What the task asks. Retype the homily passage from "Laudare + Benedicere" up to and including "Dominic's feast day.", keeping every word and punctuation mark unchanged.

Text block.
Praising, blessing, preaching

Laudare + Benedicere + Praedicare



A Blessed Feast Day to all my Dominican 
brothers and sisters! 

How beautiful are your feet?

NB. Deacon John is preaching at this morning's Mass. . .so, here's a 2010 homily for Dominic's feast day.

Solemnity of St. Dominic
Fr. Philip Neri Powell, OP
St. Dominic Church, NOLA

Audio File


Brothers and sisters, I would begin this morning with a question: are your feet beautiful? Up and down the mountains, do you walk with beautiful feet? If you bring glad tidings; announce the Lord's peace; bear his good news; and proclaim salvation through his mercy; if you raise a cry of joy; break into song; rejoice at his marvelous deeds; and give witness to the Lord restoring his people, then your feet are indeed beautiful. Your feet are beautiful b/c they bring you among us as a preacher of the Good News! A prophet of the Lord's salt and light, his blessing and fire. Are your feet beautiful? In word and deed, do you bring his Good News to the world? Do you rejoice, sing, give witness, bear his glad tidings? Are you Christ-for-others out there? We collect ourselves together this morning for one purpose: to become more like Christ than we were yesterday. To accomplish this, we will pray in thanksgiving; hear his Word proclaimed and preached; and we will eat and drink his Body and Blood from the altar. Then we will go out there and present ourselves to the world as evidence, as living, breathing testimony to the truth of the Gospel. We are sons and daughters of the Father. Brothers and sisters to Christ. And with St. Dominic, we are preachers of the Good News! 

Whether we know it or not, we are all preachers. Through baptism, we were all made priests, prophets, and kings along with Christ. Now, let's be honest: some of us are better at preaching than others; all of us have good preaching days and bad ones. There are times when being a witness for the mercy of God is more aggravating than it is delightful. The burden of forgiving those who hate us can be crushing. Most of the time, the temptation to dive into the flow of the world and revel in passion is overwhelming. No Christian who wakes up to an ordinary day can deny that following Christ out there can test one's patience, endurance, and resolve. It would be easier not to bother, safer to just walk away. Jesus knows this, and this is why he says to us, “You are the salt of the earth. . .You are the light of the world.” Salt preserves, enlivens, seasons. Light shines through the darkness, reveals what's hidden. As his disciples, his students, we are charged with being salt and light for one another and for the world. So, not only are we to be preachers, we're to be bright, salty preachers of the Good News!

Supplied entries.
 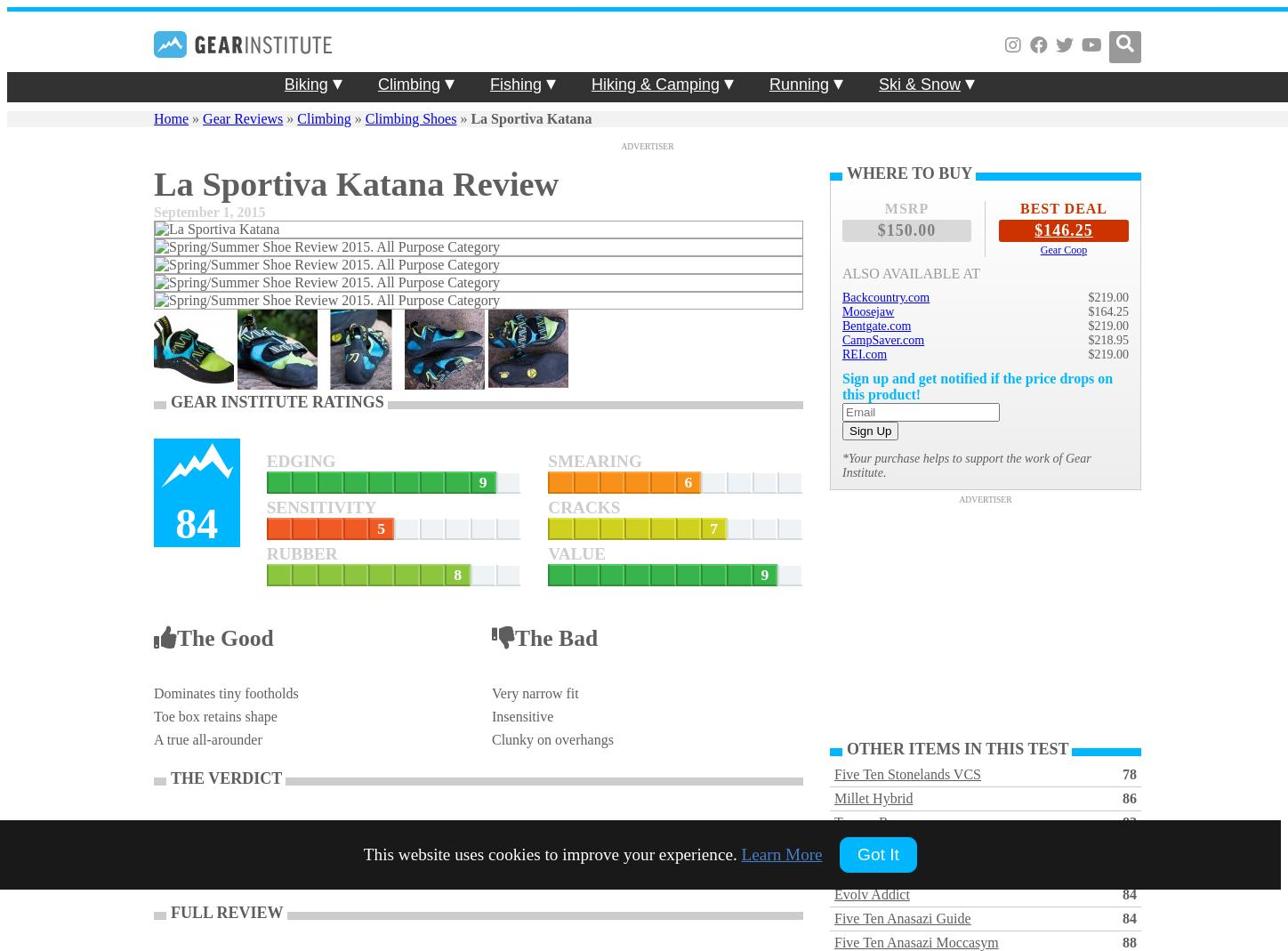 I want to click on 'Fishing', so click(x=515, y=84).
---
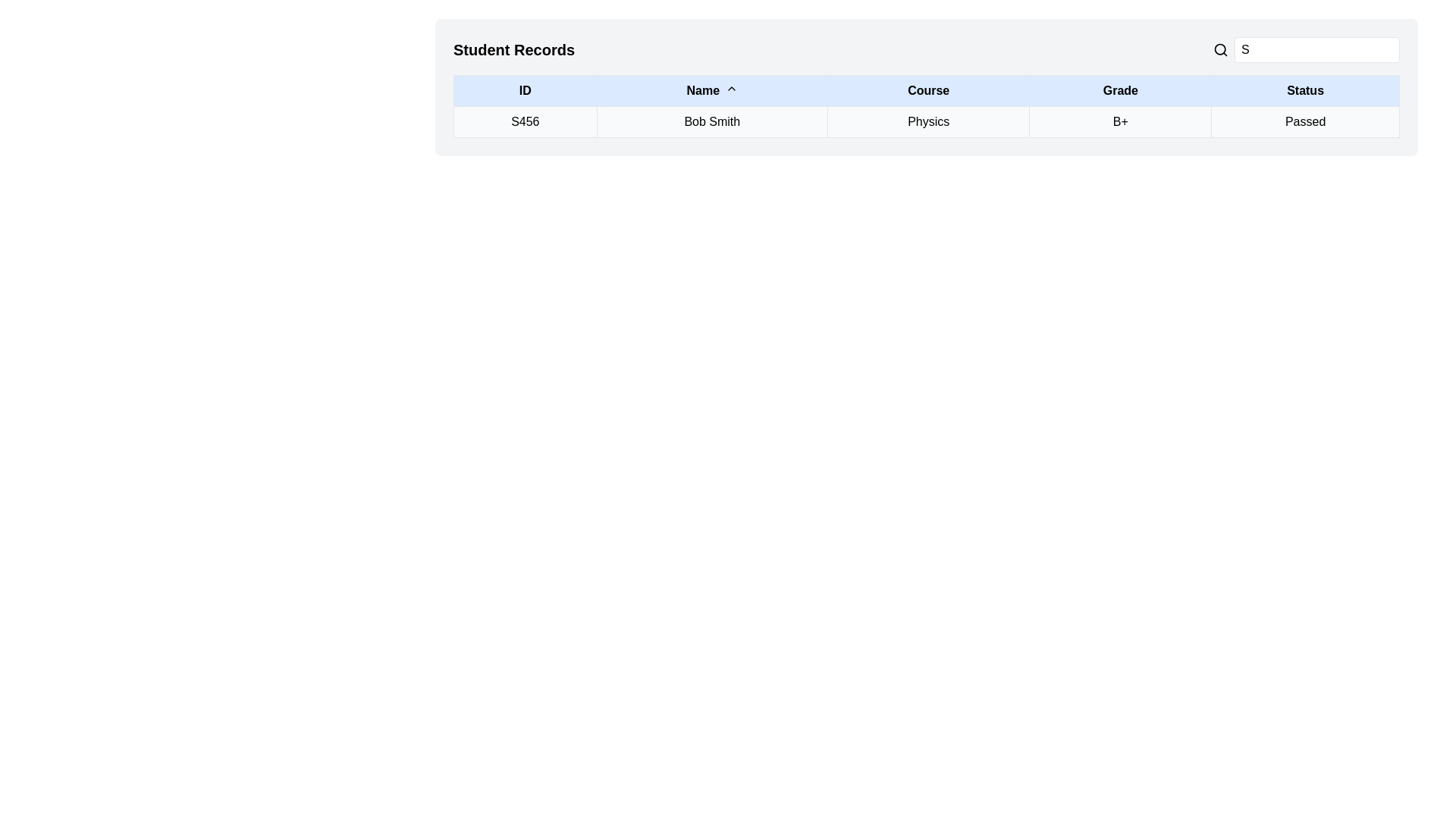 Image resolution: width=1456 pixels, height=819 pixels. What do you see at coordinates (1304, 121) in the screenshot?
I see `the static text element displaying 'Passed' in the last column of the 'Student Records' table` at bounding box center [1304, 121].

Written solution.
Laudare + Benedicere + Praedicare



A Blessed Feast Day to all my Dominican 
brothers and sisters! 

How beautiful are your feet?

NB. Deacon John is preaching at this morning's Mass. . .so, here's a 2010 homily for Dominic's feast day.